香川があの赤いシャツを着る…長友が青と黒のストライプを…本田が赤と黒のストライプの10番を…ここ数年で20年前では考えられなかった多くの夢を見させてもらってきた。いずれはえんじと青のストライプや白一色のユニフォームを纏ってピッチをかける日本人選手も出てくるのだろうか。

 ビッグクラブの伝統あるユニフォームの色や柄というのはそれを着るだけで強さを誇らしさを感じさせる。
歴史あるサッカーチームというのはそのユニフォームにも強いこだわりをもつからだ。
 例えばイタリア・セリエAではACミランやインテル、ユベントスはそれぞれロッソネロ(赤と黒)ネラッズーロ(黒と青)、ビアンコネロ(白と黒)と色で呼ばれるようにホームのユニフォームにマイナーチェンジはあるもののそれぞれのカラーの縦縞以外を採用したことはここ数十年ない。中堅チームであってもそれは変わらず、大きな理由なくメインの色や柄を変更するチームは殆どないのだ。
 
 サッカーの母国イングランドも同様、マンチェスターユナイテッドやリヴァプールが赤以外の色をメインで採用したホームユニフォームを採用することはない。スペインでもバルサがアスルグラナ(青とえんじ)でなくなることはないし、レアルマドリーが純白のユニフォームを放棄することは今後もないだろう。オランダやフランスの強豪でもそうだが、サッカークラブの歴史をファンはユニフォームに重ねる。それゆえユニフォームを愛し、伝統から逸脱したユニフォームデザインの変更には猛反発することもあるのだ。

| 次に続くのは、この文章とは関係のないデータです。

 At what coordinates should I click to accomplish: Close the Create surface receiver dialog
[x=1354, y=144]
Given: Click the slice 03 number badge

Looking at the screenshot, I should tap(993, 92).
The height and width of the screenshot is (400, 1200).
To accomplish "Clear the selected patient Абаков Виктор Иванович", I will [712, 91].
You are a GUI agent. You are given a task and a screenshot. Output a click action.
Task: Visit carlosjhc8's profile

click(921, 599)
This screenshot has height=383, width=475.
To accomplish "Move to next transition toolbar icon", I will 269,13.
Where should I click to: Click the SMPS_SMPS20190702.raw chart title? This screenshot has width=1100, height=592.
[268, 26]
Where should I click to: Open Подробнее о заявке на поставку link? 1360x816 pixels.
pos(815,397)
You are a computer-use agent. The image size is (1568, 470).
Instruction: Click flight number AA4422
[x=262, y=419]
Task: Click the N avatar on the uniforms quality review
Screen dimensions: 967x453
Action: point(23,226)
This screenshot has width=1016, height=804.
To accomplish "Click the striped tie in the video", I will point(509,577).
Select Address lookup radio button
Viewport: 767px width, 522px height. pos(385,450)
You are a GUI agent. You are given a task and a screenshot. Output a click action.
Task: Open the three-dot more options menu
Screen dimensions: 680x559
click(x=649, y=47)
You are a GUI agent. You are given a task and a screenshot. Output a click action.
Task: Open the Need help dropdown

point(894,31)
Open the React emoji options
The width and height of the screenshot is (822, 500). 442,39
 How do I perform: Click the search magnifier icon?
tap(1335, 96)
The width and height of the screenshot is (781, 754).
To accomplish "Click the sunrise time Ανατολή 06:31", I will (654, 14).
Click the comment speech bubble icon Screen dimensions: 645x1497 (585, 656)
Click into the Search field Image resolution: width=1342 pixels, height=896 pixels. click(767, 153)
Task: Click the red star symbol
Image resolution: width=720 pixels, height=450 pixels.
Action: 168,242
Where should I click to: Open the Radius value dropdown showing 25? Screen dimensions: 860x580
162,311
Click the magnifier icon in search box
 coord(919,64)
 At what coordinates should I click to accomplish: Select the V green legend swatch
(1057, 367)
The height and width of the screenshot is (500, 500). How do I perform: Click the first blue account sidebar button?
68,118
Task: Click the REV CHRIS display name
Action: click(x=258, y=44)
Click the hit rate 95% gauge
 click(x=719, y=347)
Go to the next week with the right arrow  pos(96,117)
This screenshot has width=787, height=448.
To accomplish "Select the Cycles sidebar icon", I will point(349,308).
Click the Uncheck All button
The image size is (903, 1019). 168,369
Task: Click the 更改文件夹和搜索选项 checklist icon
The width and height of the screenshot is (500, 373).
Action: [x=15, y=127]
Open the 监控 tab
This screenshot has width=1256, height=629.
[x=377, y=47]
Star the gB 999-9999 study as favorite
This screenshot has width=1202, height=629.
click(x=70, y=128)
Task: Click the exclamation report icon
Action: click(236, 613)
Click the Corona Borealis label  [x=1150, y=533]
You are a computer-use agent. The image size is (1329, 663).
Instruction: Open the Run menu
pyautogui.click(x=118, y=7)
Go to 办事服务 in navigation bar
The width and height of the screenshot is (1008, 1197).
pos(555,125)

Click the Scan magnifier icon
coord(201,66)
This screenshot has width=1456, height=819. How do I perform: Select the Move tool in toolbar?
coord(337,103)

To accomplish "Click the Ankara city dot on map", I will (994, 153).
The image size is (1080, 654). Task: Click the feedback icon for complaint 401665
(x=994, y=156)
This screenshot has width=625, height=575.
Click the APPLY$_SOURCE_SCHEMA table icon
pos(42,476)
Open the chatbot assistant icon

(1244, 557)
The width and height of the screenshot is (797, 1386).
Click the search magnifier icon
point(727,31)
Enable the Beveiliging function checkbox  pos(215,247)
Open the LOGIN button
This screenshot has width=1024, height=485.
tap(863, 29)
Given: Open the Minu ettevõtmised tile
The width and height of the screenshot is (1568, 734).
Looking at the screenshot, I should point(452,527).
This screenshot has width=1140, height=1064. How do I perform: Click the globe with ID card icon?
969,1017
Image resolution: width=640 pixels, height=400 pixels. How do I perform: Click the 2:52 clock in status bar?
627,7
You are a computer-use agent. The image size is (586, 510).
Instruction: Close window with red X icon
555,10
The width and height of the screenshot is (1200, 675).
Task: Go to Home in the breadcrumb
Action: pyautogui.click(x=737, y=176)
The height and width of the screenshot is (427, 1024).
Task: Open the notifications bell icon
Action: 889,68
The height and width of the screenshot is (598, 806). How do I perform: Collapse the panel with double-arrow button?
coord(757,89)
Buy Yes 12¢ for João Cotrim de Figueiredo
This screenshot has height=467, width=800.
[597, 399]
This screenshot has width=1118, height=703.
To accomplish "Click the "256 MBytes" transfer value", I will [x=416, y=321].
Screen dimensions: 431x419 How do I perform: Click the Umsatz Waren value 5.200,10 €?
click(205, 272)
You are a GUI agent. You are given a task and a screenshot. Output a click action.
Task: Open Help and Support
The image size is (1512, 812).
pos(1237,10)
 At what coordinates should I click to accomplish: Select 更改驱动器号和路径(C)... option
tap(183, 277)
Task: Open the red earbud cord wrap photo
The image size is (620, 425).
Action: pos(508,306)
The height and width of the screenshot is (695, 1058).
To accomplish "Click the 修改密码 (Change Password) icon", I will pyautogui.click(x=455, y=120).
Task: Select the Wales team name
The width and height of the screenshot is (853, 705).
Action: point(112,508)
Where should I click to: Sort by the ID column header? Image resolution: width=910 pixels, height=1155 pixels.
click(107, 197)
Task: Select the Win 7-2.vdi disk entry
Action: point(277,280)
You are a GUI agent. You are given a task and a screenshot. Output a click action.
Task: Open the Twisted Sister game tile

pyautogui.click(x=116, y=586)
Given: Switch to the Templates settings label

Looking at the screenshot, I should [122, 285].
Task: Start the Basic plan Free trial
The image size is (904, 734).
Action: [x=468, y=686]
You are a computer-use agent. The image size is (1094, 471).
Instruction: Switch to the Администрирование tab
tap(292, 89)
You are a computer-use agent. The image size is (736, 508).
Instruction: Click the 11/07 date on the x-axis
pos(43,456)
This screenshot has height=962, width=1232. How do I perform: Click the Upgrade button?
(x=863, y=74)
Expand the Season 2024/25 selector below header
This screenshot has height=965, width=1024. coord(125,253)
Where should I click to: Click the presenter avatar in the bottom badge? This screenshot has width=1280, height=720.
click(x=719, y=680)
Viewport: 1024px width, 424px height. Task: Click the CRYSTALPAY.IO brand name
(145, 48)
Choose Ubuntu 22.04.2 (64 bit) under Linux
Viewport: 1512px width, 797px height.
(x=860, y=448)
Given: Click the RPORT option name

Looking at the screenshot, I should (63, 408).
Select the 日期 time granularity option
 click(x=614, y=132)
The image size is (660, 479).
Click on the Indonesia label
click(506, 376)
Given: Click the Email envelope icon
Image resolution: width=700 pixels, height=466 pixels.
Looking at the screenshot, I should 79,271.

 ところがサッカー大国の中で、ある国だけはそれにあまりこだわりを見せないリーグがある。
 それはドイツ・ブンデスリーガだ。

 ブンデスリーガの顔、バイエルン・ミュンヘンといえば世界でも五指に入るようなトップクラスの強豪だが、ここ数シーズンのユニフォームの移り変わりをご存知だろうか。最新の2017-2018シーズンは赤と白の縦縞、2015からの2シーズンは赤一色のユニフォームだったがその前は赤と青の縦縞、2008-2009には赤と白のボーダーを採用していたし、1997-1999のモデルは黒に近いホームユニフォームを採用したこともある。赤を基調にすることは一緒だが、それでも20年やそこらの間にここまで大胆にユニフォームの配色や柄を変更する強豪チームは非常に稀だ。
 
 その他にも細貝萌が所属したこともある強豪、バイエル・レバークーゼンも赤と黒のストライプであったりボーダーだったりたすき掛けであったり、赤一色であったり黒がメインになったり配色以外の柄に関してかなり柔軟にデザインを変えている。日本代表香川真司の所属するボルシア・ドルトムントも基本は黄色であるが、白や黒とのストライプを採用するシーズンもあった。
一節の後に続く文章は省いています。